The mystery of this is great – God has come to establish His kingdom in Jesus Christ. He has tread into enemy occupied territory, as C. S. Lewis put it. But He did not bring a militia, He did not hurl a thunderbolt, rather He sowed a seed, and that seed will grow and accomplish His purpose. That brings us to the final point:

III. The Certainty of Kingdom Growth

Just as surely as the seed was sown, a harvest is going to come. In God’s time, and in God’s way, it is going to happen. And when it does, that farmer will be ready with the sickle. And for some, the day of harvest will be good news, and for others it will be bad news. In Matthew 13, Jesus tells another parable, one of wheat and tares, in which He says that there are tares (weeds) growing in the midst of the wheat, and the only way to deal with them is to let them grow, and when harvest time comes, take the sickle to the whole field. The wheat will be gathered into the barn, an image of believers in Christ being taken to their eternal dwelling place in the presence of God. But the tares will bound up and burned, a picture of the eternal torment of hell. Which will it be? The day of harvest is coming for certain, the sickle is sharpened and ready, and it will not miss when it sweeps across the field.

Is this good news or bad news for you? If it seems to be bad news, then you need to hear and respond to the Gospel of Jesus Christ.

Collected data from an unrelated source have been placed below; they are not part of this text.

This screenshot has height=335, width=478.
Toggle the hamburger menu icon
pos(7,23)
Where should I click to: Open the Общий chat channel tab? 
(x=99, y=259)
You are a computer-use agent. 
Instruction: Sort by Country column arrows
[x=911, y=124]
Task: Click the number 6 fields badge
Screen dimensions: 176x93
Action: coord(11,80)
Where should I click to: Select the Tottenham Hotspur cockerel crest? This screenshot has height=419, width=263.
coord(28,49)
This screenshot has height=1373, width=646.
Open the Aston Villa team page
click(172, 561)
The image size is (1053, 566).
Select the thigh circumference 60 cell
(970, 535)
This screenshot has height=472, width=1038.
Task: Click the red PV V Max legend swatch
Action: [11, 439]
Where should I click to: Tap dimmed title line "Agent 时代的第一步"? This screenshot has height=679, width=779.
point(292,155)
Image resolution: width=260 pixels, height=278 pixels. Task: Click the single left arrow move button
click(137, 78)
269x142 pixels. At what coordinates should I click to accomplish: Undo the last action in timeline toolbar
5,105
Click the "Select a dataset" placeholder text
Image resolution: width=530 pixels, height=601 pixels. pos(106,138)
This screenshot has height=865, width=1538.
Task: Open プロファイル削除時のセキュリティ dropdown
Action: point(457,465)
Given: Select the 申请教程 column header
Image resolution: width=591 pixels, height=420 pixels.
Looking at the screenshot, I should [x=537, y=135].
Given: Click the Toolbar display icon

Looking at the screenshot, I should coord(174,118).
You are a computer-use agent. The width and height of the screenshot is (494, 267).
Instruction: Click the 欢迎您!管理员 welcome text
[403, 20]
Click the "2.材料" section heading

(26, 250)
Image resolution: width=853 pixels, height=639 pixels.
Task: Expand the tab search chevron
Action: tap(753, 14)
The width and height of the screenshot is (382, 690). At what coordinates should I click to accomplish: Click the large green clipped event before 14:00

The word “Gospel” means “good news.” And it is the best news in the whole world. God created you in His image and longs for you to know Him and be with Him forever. But because of our sins, we are separated from Him. Yet, He has come to us in the person of Christ, to live the righteous life we never could, and to die in our place as a sinless substitute. He took our sins upon Himself in death so that He might cover us in His righteousness. If you have never received Him, you can today, by turning from sin, and calling upon Jesus Christ as your Lord and Savior. The seed has been planted; what is the condition of your soil?



[1] James R. Edwards, The Pillar New Testament Commentary: The Gospel According to Mark (Grand Rapids: Eerdmans, 2002), 142.